Can wealthy family overcome their differences?
Published 12:00 am Thursday, September 12, 2019
“Alex Dances,” by Mary Ann Claud. Lystra Books. 2019. $14.95.
By Deirdre Parker Smith
deirdre.smith@salisburypost.com
This is the third book in a loose series about a wealthy textile family in the North Carolina mountains and what happens to them after textiles go bust.
The good news is, they survive; the bad news is, this novel is full of foreshadowing that someone will suffer.
You don’t need to read the first two, “The Dancin’ Man” and “Whirlygig: The Dancin’ Man’s Daughter” to understand this story. Those novels are the background that Claud pulls in now and then in this story of a young woman whose dream to be a ballerina is at odds with her strong-willed mother’s idea of a career.
This novel is also about what it’s like to be in total control, and then lose it, and how it feels to find happiness and see it slip away. When one family member succeeds, others face uncertain futures. Sometimes the unknown, though, is what keeps them moving.

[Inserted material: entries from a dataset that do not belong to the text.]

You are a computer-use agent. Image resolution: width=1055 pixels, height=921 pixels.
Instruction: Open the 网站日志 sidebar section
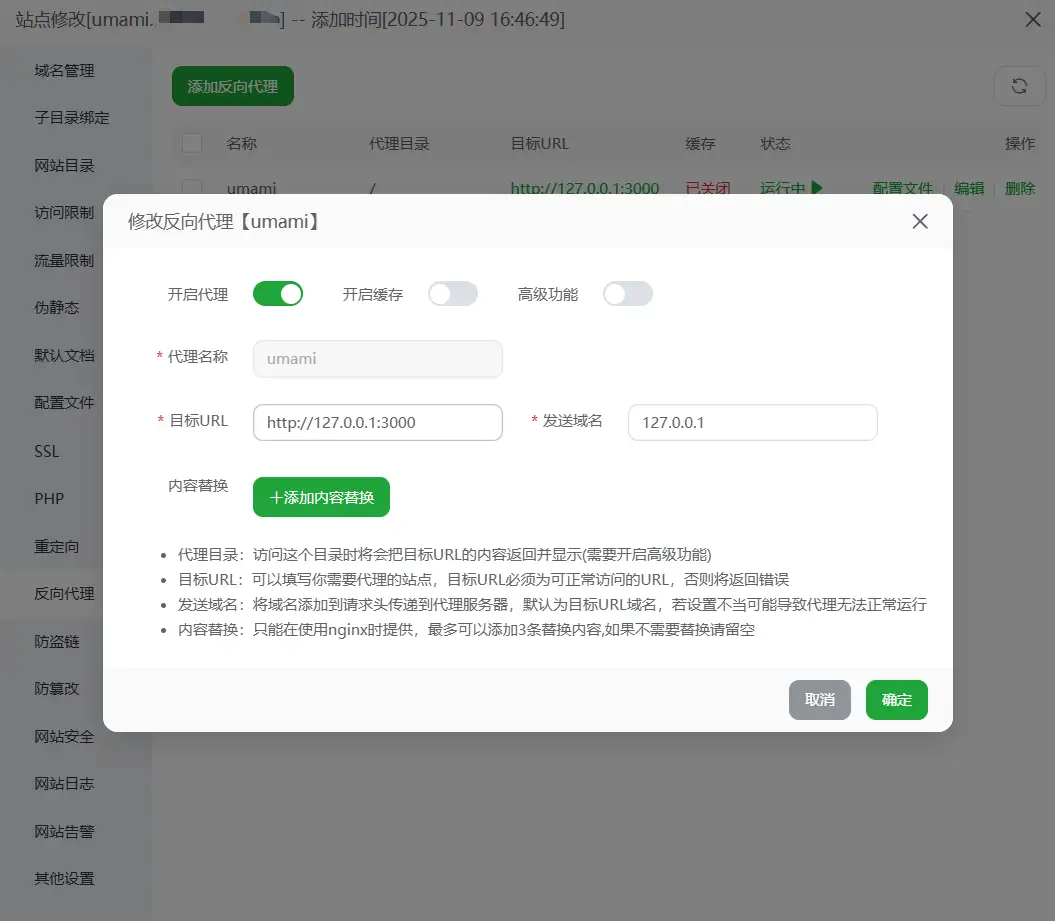click(x=64, y=784)
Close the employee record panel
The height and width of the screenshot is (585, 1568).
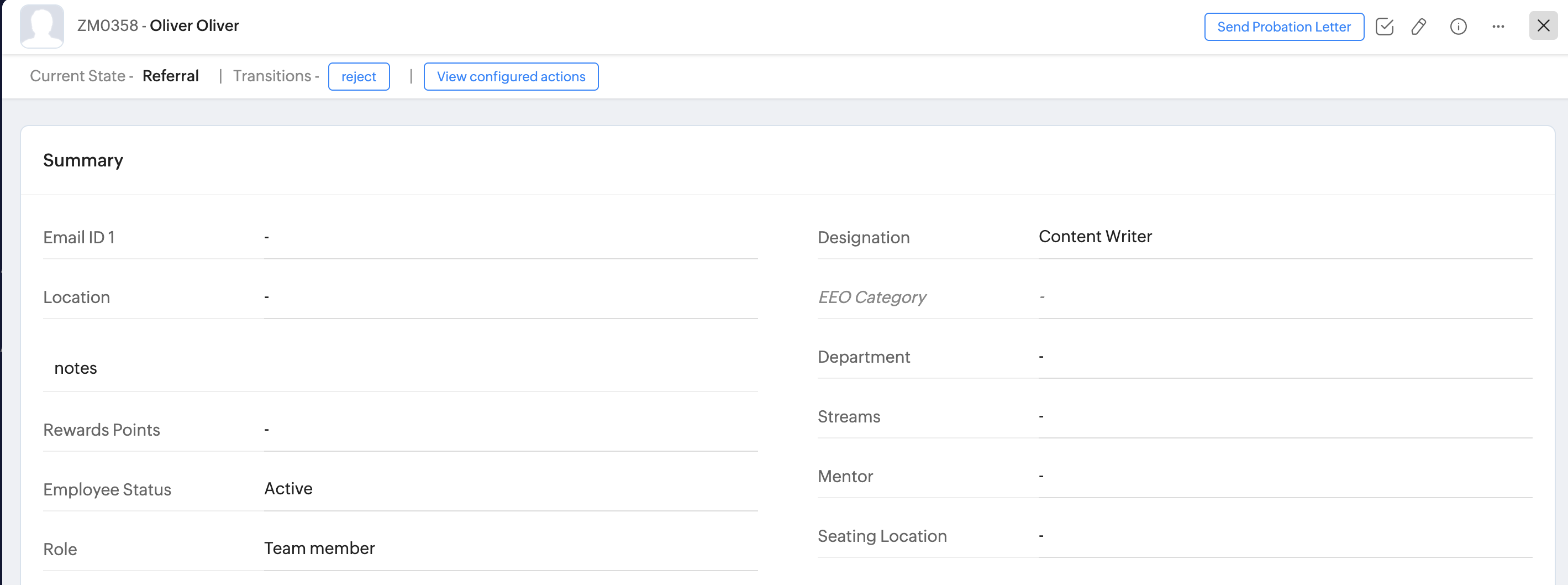tap(1543, 25)
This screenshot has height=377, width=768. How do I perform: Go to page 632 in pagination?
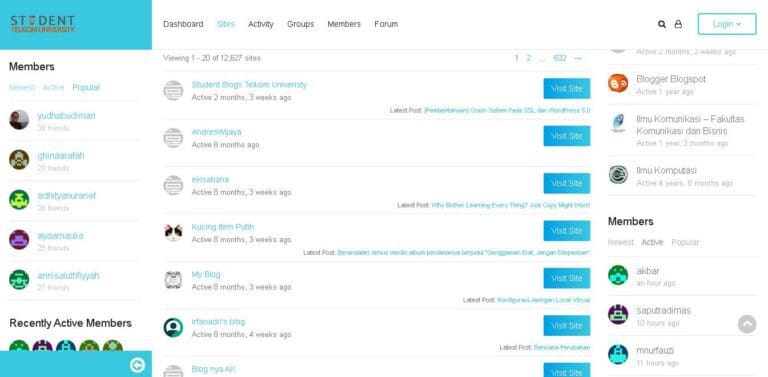coord(560,58)
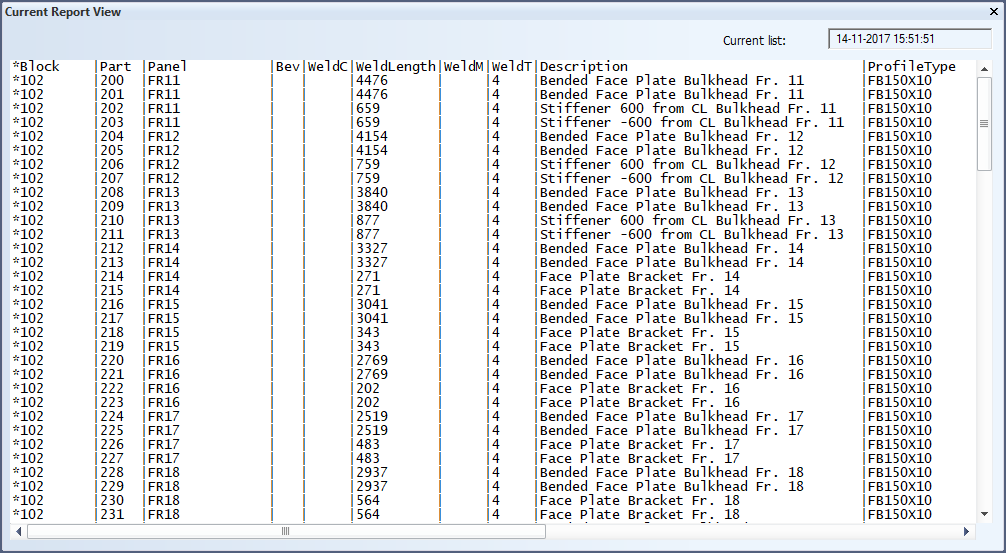This screenshot has height=553, width=1006.
Task: Click the horizontal scrollbar left arrow
Action: click(x=18, y=531)
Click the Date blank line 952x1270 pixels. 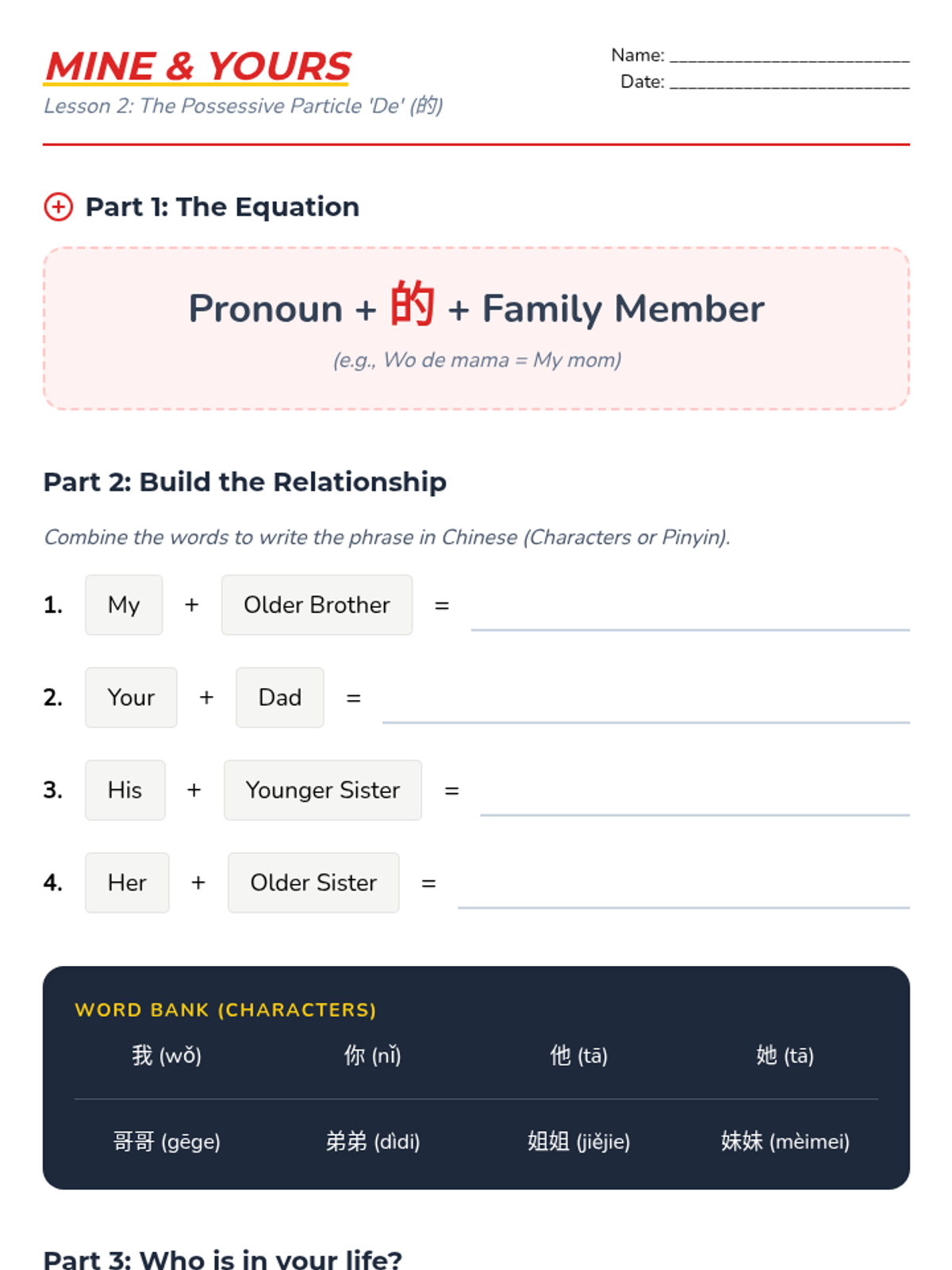coord(789,83)
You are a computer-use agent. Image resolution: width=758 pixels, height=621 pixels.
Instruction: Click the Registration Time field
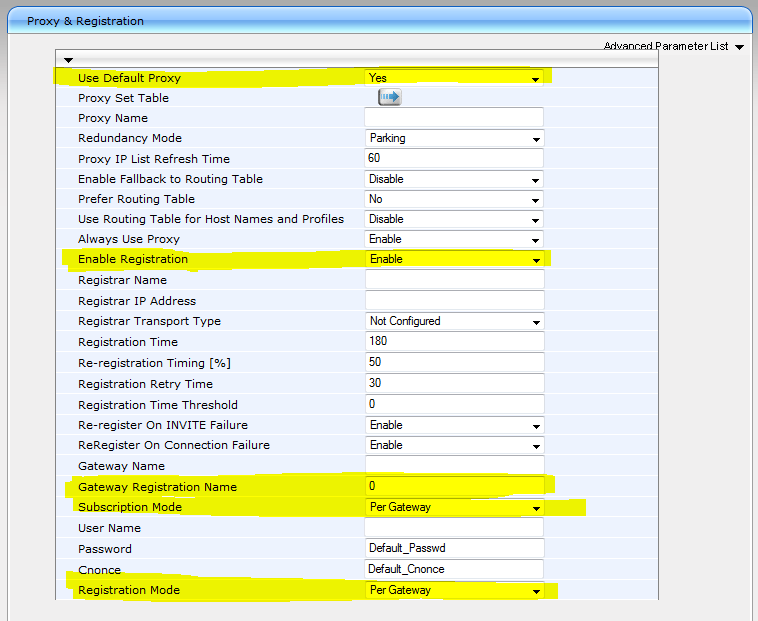(x=455, y=342)
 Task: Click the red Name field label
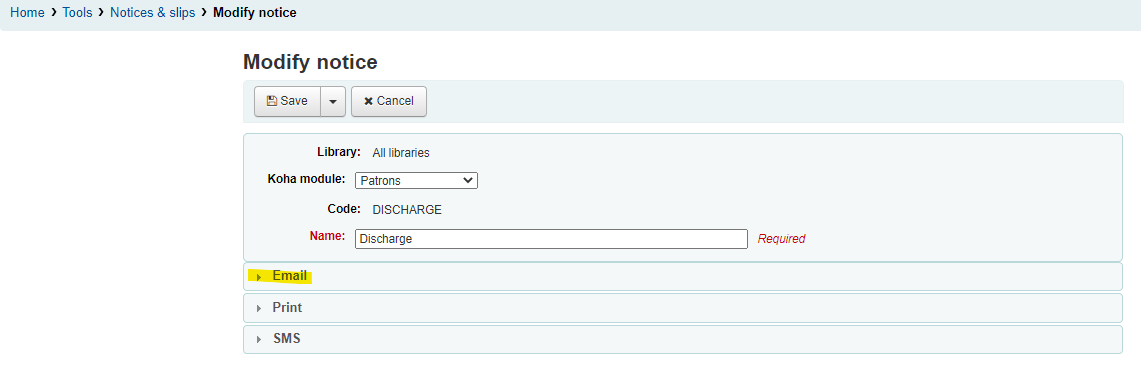[x=327, y=236]
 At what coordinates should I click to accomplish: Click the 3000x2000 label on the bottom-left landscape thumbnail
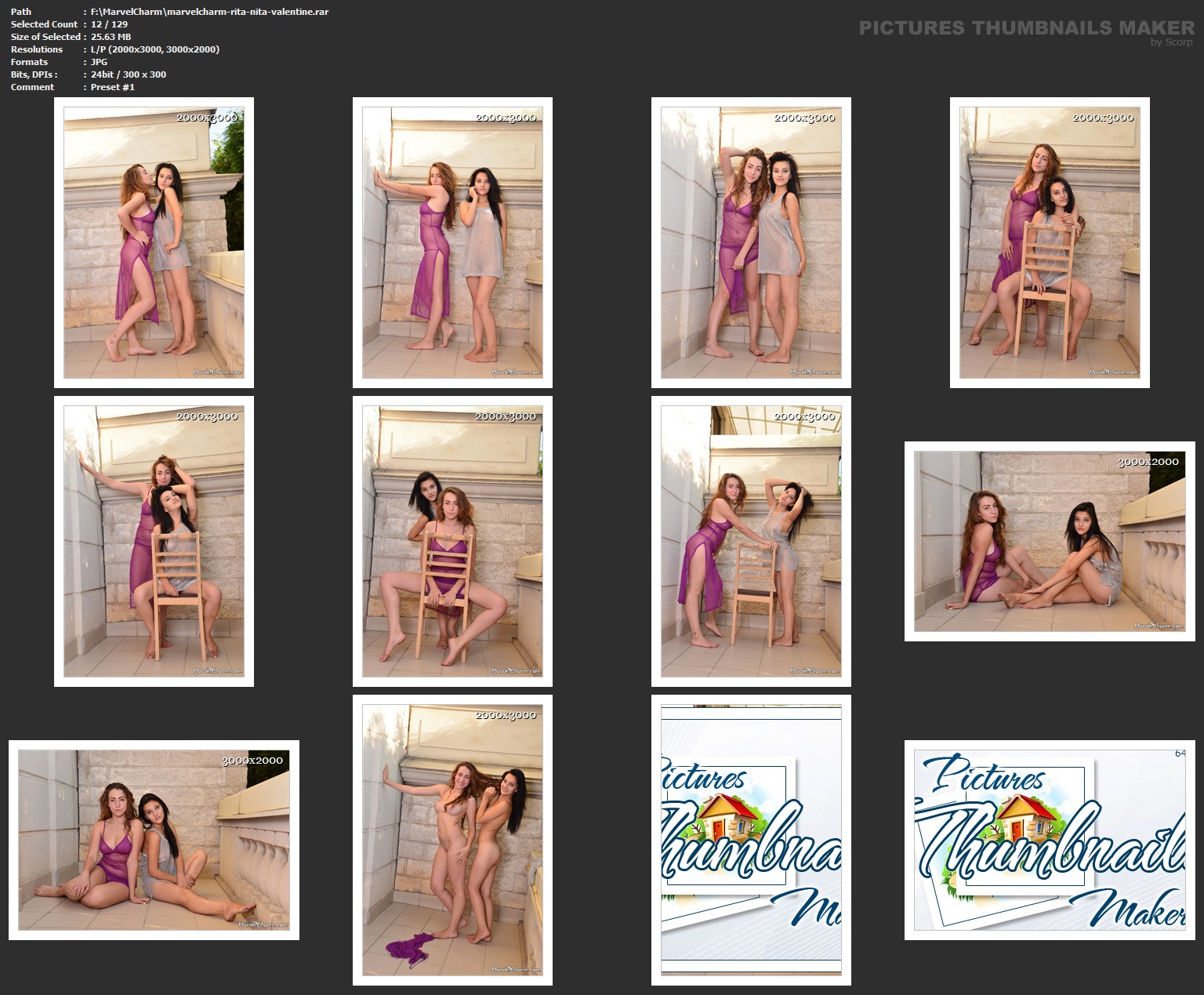coord(252,760)
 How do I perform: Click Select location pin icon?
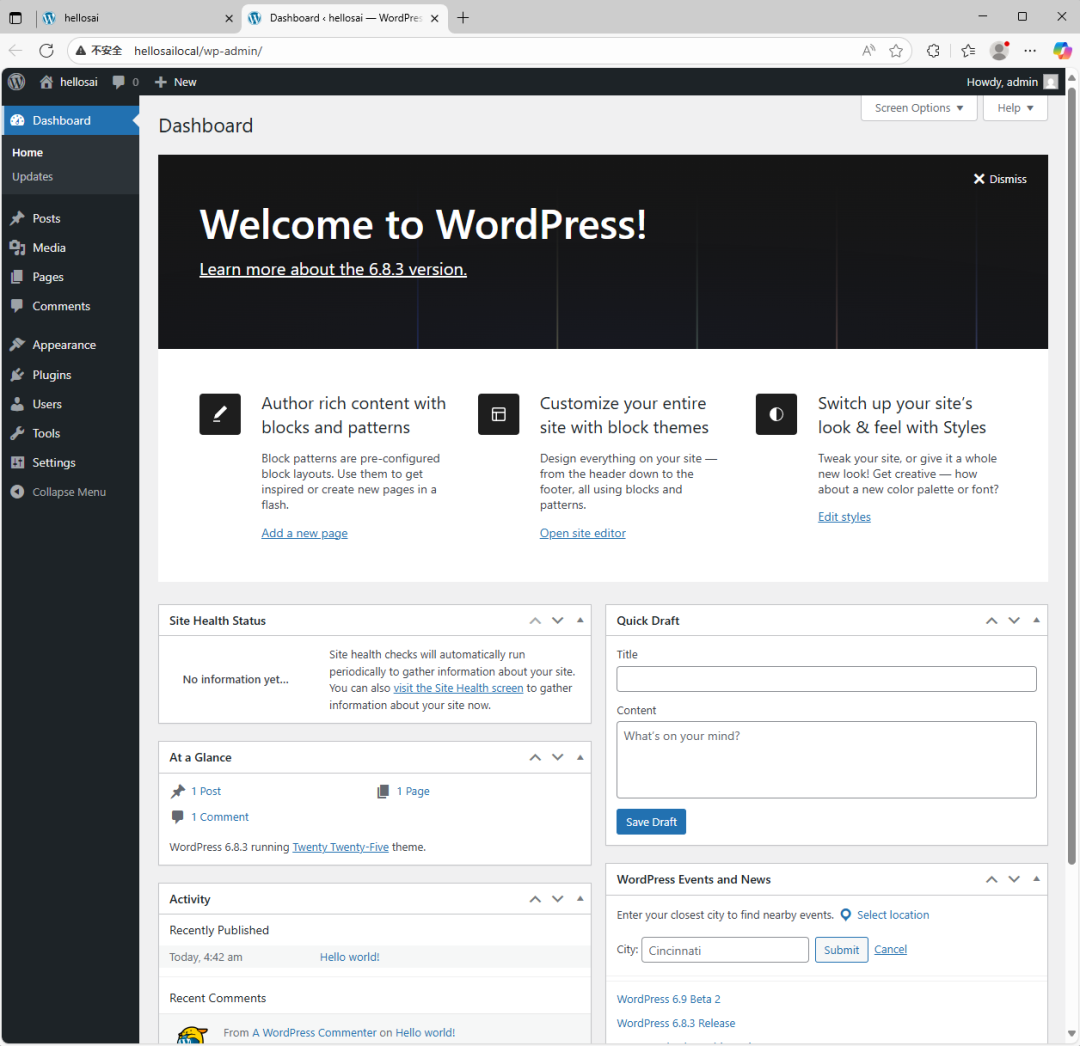pos(846,915)
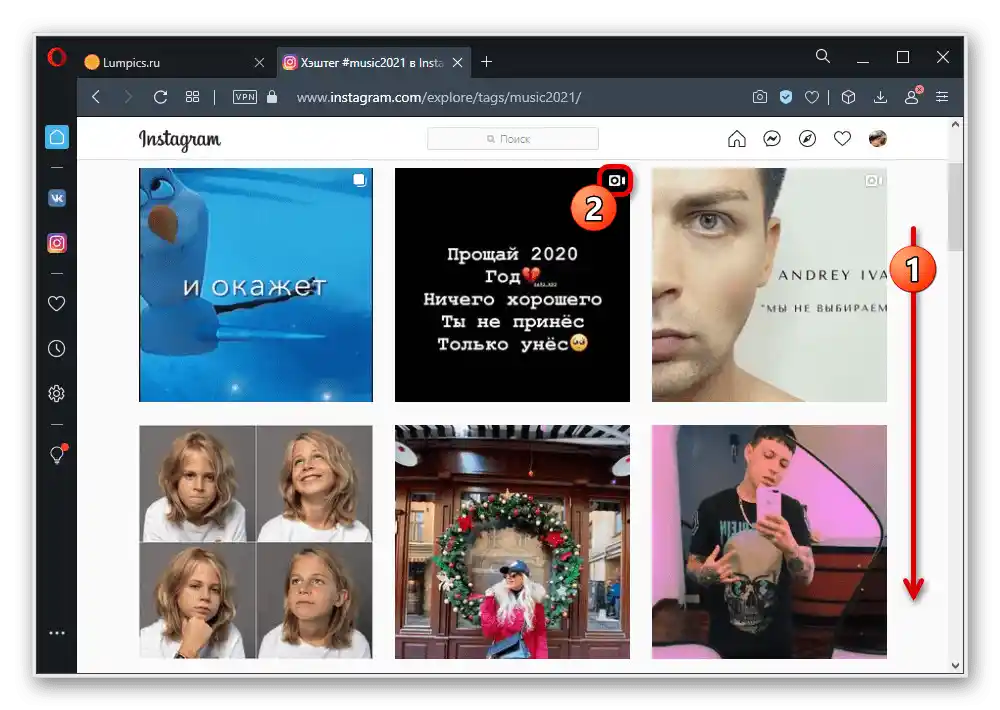
Task: Open the profile icon with the red badge
Action: [x=913, y=97]
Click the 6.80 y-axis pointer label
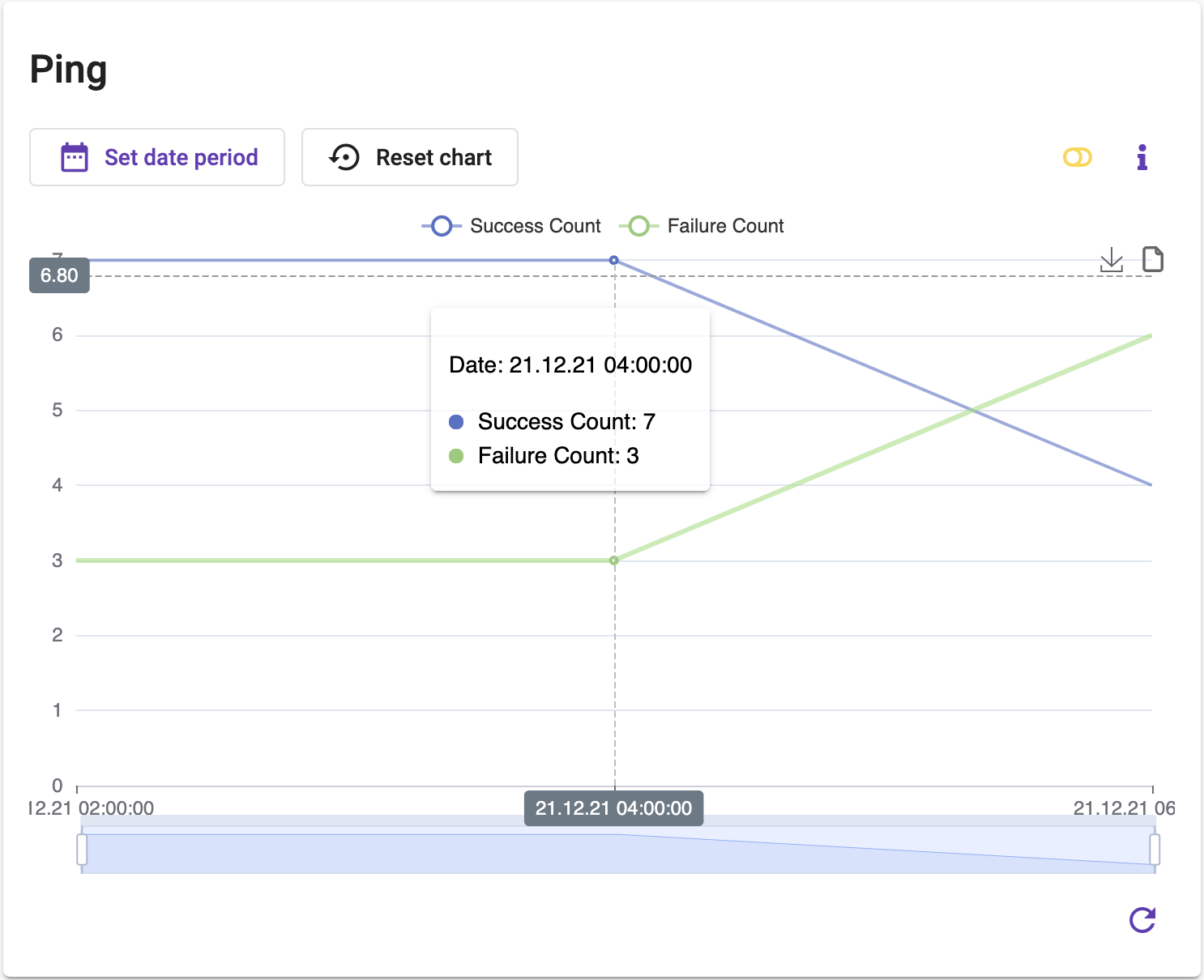 click(x=59, y=275)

Alex is the teen daughter of Volly and Hughes Dixon, Volly is her grandmother Dolly’s legacy. Dolly was one of only a few women to run a textile mill, and she ruled it firmly. Dolly had an iron will and enough determination to outlast many of her competitors.
Dolly’s son, Ted, is Volly’s father, and a tireless supporter of his granddaughter, Alex. He and his second wife, Anson, are Alex’s moral support, and they bankroll her dreams.
Volly, owner of Volly’s Folly, a series of fashion boutiques using fabric she designs and creates at the family’s former mill, is so busy having a successful career that she neglects not just her daughter, but her husband, as well. Volly feels she has to be as good as or better than her grandmother. She cannot fail at any thing she does. She micromanages every detail. She must be in control in order to succeed.
She takes the same approach with her daughter. Volly expects Alex to do well in a private school, go to college, and then join her in the fashion business.
But Alex, who ’s been taking ballet lessons, has a passion for dance that is as strong as her mother’s passion for fashion. Volly thinks Alex is wasting her time, and worse, wasting the family’s chance at more success. She thinks the dancing is a passing fad, and that Alex could not possibley be good enough to have a career as a dancer.
Alex is as determined as her mother to get what she wants, and the two simply do not have a good relationship, in fact, very little relationship at all. Volly insists her daughter call her Volly, not mother, for one thing, a strange distancing from her role.
Alex works hard at school, but harder at dancing, and when a successful summer of dance turns into an opportunity to advance her skills, she will do anything to make it happen. Volly calls the training summer camp. Alex explains to her beloved grandfather and Anson what it really means and how important dancing is to her.
Ted, or Pops, as Alex calls him, sees that Alex has her mother’s drive, and he can’t help but want what’s best for Alex, despite his daughter’s loud protestations.
Alex’s father, Hughes, is an attorney, and he’s wondering about Volly’s insistence on what Alex’s future will be, especially when he sees his daughter dance. With Volly absent so much, and her presence more of a visit than a commitment, Hughes agrees Alex can stay with her grandparents, where she has more freedom and they support her passion.
It’s a healthier environment all around. Her grandfather and his wife are very much in love, and very much in support of Alex. Anson tries to stay out of family business, but she knows Volly is volatile, insistent and stubborn. She offers Alex unconditional love.
Alex begins to see her dreams realized, just as Volly is stricken with a serious illness that knocks her off her feet and into a situation where stress must be eliminated.
By now, Alex has a chance with the American Ballet Theater, and a perfect dance partner. Her old boyfriend, whom she always thought she would marry, turns out to have more problems than either of them can handle, and she’s happy to be unencumbered, supported and free to dance.
Although these of families of wealth and privilege — they have gardeners and cooks and maids, as well as country club memberships — they are also confronted by reality.
For every success, every happy moment, there is a feeling that it will all come tumbling down somehow. No one family can be that lucky, can talk about how happy and blessed they are, without a setback.
Claud waits until the end of the book to unleash tragedy, and while it is a very sad event, it does leave hope for some of these people to continue with their dreams, to adjust their priorities and to start anew.
Readers will certainly marvel at how well it’s all going, and some may not expect disaster. Readers may also note that rich people do get more chances than the rest of us; it’s so convenient for the plot that money is not a problem.
Nevertheless, it’s heartfelt, and it makes a fitting conclusion to the trilogy or a good start to another book that follows young Alex and her dreams.
Mary Ann Claud is a former newspaper columnist and writer who lives in Tryon with her husband, Olin Sansbury.